L’envers de la désinvolture : vérité et division

Alors que l’estime unit, le respect divise. Rien n’est estimable que dans l’horizon d’un bien dont nous étions déjà convaincus, mais rien n’est respectable qu’à nous subvertir dans cette conviction même. L’estime et le respect sont en ce sens exclusifs l’un de l’autre, non pas quant à leur objet mais quant à l’unité de celui-ci : on peut respecter quelqu’un que par ailleurs on a des raisons d’estimer et d’autre part on ne respecte qu’à ne pas compter, alors qu’on n’estime une personne qu’à être le juge de sa valeur, éventuellement très grande, c’est-à-dire qu’à être celui qui compte.

Si donc la question de la vraie vie est exactement contradictoire avec la question de la vie bonne, en ce que la première est celle d’admettre une division dont la seconde est expressément le déni – autrement dit si la question de la vérité personnelle est parfaitement exclusive de tout idéal d’être sage – alors l’éventualité d’apprendre à vivre ne peut se traduire que dans le refus d’imposer contre la division l’imposture de l’un, contre la vérité l’imposture du bien. Et certes, l’un et le bien concernent les autres – l’un pouvant d’ailleurs concerner la division d’un autre qu’on aura simplement réfléchie, sa division une (par exemple on peut parler du génie de Picasso).

Or cette double imposition est exactement la désinvolture, quand on l’entend en première personne, dans l’impossibilité que chacun est originellement pour soi.

Si donc il est possible d’” apprendre à vivre “, ce ne sera jamais à travers la reconnaissance d’une sagesse ou d’une harmonie qui renvoient seulement à l’imposture de se prendre pour soi, mais tout au contraire dans l’épreuve que nous ferons de la fausseté éthique de la désinvolture qui est toujours désinvolture envers ce sujet de la vérité que, tautologiquement, on doit désigner comme le vrai et dont l’impossibilité qu’on est pour soi est l’effet propre – puisqu’il appartient à la vérité de diviser, alors qu’il appartient au savoir de rassembler. Cette épreuve de n’être pas le sujet de la vérité mais au contraire d’être institué comme sujet par le préalable de la vérité, par son effet de division, définit en propre les ” leçons de vie ” – celles que nous recevons donc toujours malgré nous.

On n’est désinvolture qu’à prendre la responsabilité d’être irresponsable et par là qu’à s’enfermer dans un déni qui soit indistinctement celui du vrai et celui de sa propre vérité – c’est-à-dire de sa propre et définitive étrangeté.

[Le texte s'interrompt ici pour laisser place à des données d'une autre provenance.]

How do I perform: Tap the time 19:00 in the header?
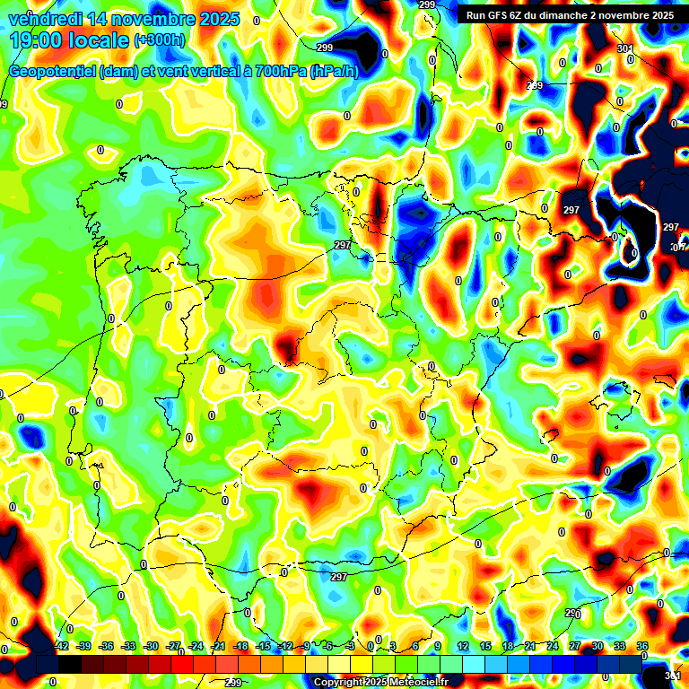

En effet, il est par définition exclu qu’on soit le sujet de la vérité : le sujet de la vérité, ce n’est pas moi mais le vrai dont la rencontre m’aura marqué, c’est-à-dire divisé l’impossible qui compte et le nécessaire qui importe.

Parce qu’elle est la décision que ce qui compte ne comptera pas parce que seul ce qui importe doit compter, la désinvolture est la fonction subjective de la vie bonne, telle qu’elle apparaît comme la corrélation du savoir et du service des biens. Car on n’est jamais désinvolte qu’à avoir de bonnes raisons de l’être, et même on ne l’est que d’avoir ces bonnes raisons qui sont le service réflexif de la vie (sans elles, on ne parlerait pas de désinvolture, mais de simple indifférence à la vérité comme il en va chez des êtres purement naturels).

C’est donc à ne pas céder sur la reconnaissance du vrai qui a déjà eu lieu en soi – autrement dit à ne pas céder sur sa propre marque et par là sur sa distinction d’avec soi – qu’on assume la leçon de vie qui a pu nous être donnée en telle ou telle circonstance, cette leçon qui nous a conduits à méditer (effet de vérité) et non pas à réfléchir (effet de savoir). Et de fait : où la désinvolture est-elle le plus manifeste, sinon justement envers les réalités qui donnent non pas à réfléchir mais à méditer, celles qui produisent sur nous non pas un effet de savoir mais un effet de vérité ?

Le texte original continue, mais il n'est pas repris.